* _Entries shown_
..........

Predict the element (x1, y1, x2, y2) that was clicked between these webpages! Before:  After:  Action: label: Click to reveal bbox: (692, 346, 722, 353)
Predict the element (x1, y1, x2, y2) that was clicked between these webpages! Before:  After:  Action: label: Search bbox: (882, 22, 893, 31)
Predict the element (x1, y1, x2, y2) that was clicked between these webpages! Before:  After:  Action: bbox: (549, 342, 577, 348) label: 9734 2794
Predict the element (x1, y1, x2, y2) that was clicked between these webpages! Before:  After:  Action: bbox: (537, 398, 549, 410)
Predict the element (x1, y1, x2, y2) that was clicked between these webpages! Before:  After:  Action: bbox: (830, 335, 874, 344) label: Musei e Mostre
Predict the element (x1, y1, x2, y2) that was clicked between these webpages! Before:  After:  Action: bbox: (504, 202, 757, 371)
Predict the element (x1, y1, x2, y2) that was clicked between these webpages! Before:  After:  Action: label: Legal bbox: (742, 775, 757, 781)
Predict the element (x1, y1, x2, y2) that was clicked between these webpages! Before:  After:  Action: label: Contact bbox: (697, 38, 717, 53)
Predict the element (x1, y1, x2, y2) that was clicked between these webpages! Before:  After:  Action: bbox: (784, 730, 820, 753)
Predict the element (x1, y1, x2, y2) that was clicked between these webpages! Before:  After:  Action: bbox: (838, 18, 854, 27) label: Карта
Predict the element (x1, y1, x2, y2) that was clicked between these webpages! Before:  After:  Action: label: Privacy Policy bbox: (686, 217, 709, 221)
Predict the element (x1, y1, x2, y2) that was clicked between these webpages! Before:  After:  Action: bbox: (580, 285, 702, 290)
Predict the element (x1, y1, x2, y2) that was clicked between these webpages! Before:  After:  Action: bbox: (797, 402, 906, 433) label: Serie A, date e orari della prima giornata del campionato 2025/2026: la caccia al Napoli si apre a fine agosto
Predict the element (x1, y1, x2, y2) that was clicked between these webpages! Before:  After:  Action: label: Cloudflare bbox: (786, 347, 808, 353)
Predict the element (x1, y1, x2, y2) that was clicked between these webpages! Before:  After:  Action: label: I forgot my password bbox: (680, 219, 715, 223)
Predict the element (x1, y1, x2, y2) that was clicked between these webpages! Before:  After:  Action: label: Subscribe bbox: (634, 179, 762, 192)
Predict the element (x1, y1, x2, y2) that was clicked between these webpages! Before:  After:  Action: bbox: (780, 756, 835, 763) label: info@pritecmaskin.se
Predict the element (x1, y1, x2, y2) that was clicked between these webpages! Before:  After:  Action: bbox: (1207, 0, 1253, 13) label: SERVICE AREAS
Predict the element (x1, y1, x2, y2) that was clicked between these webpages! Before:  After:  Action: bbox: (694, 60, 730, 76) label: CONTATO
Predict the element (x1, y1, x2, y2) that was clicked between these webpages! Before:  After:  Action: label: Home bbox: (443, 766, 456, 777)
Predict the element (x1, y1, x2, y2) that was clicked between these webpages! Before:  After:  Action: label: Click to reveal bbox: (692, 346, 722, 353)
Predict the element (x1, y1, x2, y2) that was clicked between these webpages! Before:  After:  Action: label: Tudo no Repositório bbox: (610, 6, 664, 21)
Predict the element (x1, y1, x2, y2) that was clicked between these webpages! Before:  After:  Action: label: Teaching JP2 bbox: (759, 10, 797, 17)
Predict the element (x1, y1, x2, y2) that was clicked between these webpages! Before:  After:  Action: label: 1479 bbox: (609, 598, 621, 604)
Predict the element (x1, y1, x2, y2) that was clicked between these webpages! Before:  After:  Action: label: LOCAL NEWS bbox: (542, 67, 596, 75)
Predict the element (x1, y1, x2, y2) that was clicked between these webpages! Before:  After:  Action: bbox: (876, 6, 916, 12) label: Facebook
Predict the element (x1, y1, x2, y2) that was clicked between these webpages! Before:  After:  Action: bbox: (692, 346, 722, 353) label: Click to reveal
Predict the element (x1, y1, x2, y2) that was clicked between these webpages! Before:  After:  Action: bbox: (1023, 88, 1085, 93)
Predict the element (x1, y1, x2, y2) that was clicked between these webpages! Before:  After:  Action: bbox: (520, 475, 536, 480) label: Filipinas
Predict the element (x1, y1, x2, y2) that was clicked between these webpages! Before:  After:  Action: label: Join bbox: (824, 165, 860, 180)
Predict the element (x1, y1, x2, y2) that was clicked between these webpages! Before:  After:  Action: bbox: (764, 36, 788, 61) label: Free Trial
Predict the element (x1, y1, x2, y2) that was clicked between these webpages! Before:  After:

..........

* _What you need to do_
Convert every line of the entries above into a JSON list of strings, one string per line, leaving out any blank lines.

* _Written response_
[
  "Predict the element (x1, y1, x2, y2) that was clicked between these webpages! Before:  After:  Action: label: Click to reveal bbox: (692, 346, 722, 353)",
  "Predict the element (x1, y1, x2, y2) that was clicked between these webpages! Before:  After:  Action: label: Search bbox: (882, 22, 893, 31)",
  "Predict the element (x1, y1, x2, y2) that was clicked between these webpages! Before:  After:  Action: bbox: (549, 342, 577, 348) label: 9734 2794",
  "Predict the element (x1, y1, x2, y2) that was clicked between these webpages! Before:  After:  Action: bbox: (537, 398, 549, 410)",
  "Predict the element (x1, y1, x2, y2) that was clicked between these webpages! Before:  After:  Action: bbox: (830, 335, 874, 344) label: Musei e Mostre",
  "Predict the element (x1, y1, x2, y2) that was clicked between these webpages! Before:  After:  Action: bbox: (504, 202, 757, 371)",
  "Predict the element (x1, y1, x2, y2) that was clicked between these webpages! Before:  After:  Action: label: Legal bbox: (742, 775, 757, 781)",
  "Predict the element (x1, y1, x2, y2) that was clicked between these webpages! Before:  After:  Action: label: Contact bbox: (697, 38, 717, 53)",
  "Predict the element (x1, y1, x2, y2) that was clicked between these webpages! Before:  After:  Action: bbox: (784, 730, 820, 753)",
  "Predict the element (x1, y1, x2, y2) that was clicked between these webpages! Before:  After:  Action: bbox: (838, 18, 854, 27) label: Карта",
  "Predict the element (x1, y1, x2, y2) that was clicked between these webpages! Before:  After:  Action: label: Privacy Policy bbox: (686, 217, 709, 221)",
  "Predict the element (x1, y1, x2, y2) that was clicked between these webpages! Before:  After:  Action: bbox: (580, 285, 702, 290)",
  "Predict the element (x1, y1, x2, y2) that was clicked between these webpages! Before:  After:  Action: bbox: (797, 402, 906, 433) label: Serie A, date e orari della prima giornata del campionato 2025/2026: la caccia al Napoli si apre a fine agosto",
  "Predict the element (x1, y1, x2, y2) that was clicked between these webpages! Before:  After:  Action: label: Cloudflare bbox: (786, 347, 808, 353)",
  "Predict the element (x1, y1, x2, y2) that was clicked between these webpages! Before:  After:  Action: label: I forgot my password bbox: (680, 219, 715, 223)",
  "Predict the element (x1, y1, x2, y2) that was clicked between these webpages! Before:  After:  Action: label: Subscribe bbox: (634, 179, 762, 192)",
  "Predict the element (x1, y1, x2, y2) that was clicked between these webpages! Before:  After:  Action: bbox: (780, 756, 835, 763) label: info@pritecmaskin.se",
  "Predict the element (x1, y1, x2, y2) that was clicked between these webpages! Before:  After:  Action: bbox: (1207, 0, 1253, 13) label: SERVICE AREAS",
  "Predict the element (x1, y1, x2, y2) that was clicked between these webpages! Before:  After:  Action: bbox: (694, 60, 730, 76) label: CONTATO",
  "Predict the element (x1, y1, x2, y2) that was clicked between these webpages! Before:  After:  Action: label: Home bbox: (443, 766, 456, 777)",
  "Predict the element (x1, y1, x2, y2) that was clicked between these webpages! Before:  After:  Action: label: Click to reveal bbox: (692, 346, 722, 353)",
  "Predict the element (x1, y1, x2, y2) that was clicked between these webpages! Before:  After:  Action: label: Tudo no Repositório bbox: (610, 6, 664, 21)",
  "Predict the element (x1, y1, x2, y2) that was clicked between these webpages! Before:  After:  Action: label: Teaching JP2 bbox: (759, 10, 797, 17)",
  "Predict the element (x1, y1, x2, y2) that was clicked between these webpages! Before:  After:  Action: label: 1479 bbox: (609, 598, 621, 604)",
  "Predict the element (x1, y1, x2, y2) that was clicked between these webpages! Before:  After:  Action: label: LOCAL NEWS bbox: (542, 67, 596, 75)",
  "Predict the element (x1, y1, x2, y2) that was clicked between these webpages! Before:  After:  Action: bbox: (876, 6, 916, 12) label: Facebook",
  "Predict the element (x1, y1, x2, y2) that was clicked between these webpages! Before:  After:  Action: bbox: (692, 346, 722, 353) label: Click to reveal",
  "Predict the element (x1, y1, x2, y2) that was clicked between these webpages! Before:  After:  Action: bbox: (1023, 88, 1085, 93)",
  "Predict the element (x1, y1, x2, y2) that was clicked between these webpages! Before:  After:  Action: bbox: (520, 475, 536, 480) label: Filipinas",
  "Predict the element (x1, y1, x2, y2) that was clicked between these webpages! Before:  After:  Action: label: Join bbox: (824, 165, 860, 180)",
  "Predict the element (x1, y1, x2, y2) that was clicked between these webpages! Before:  After:  Action: bbox: (764, 36, 788, 61) label: Free Trial",
  "Predict the element (x1, y1, x2, y2) that was clicked between these webpages! Before:  After:"
]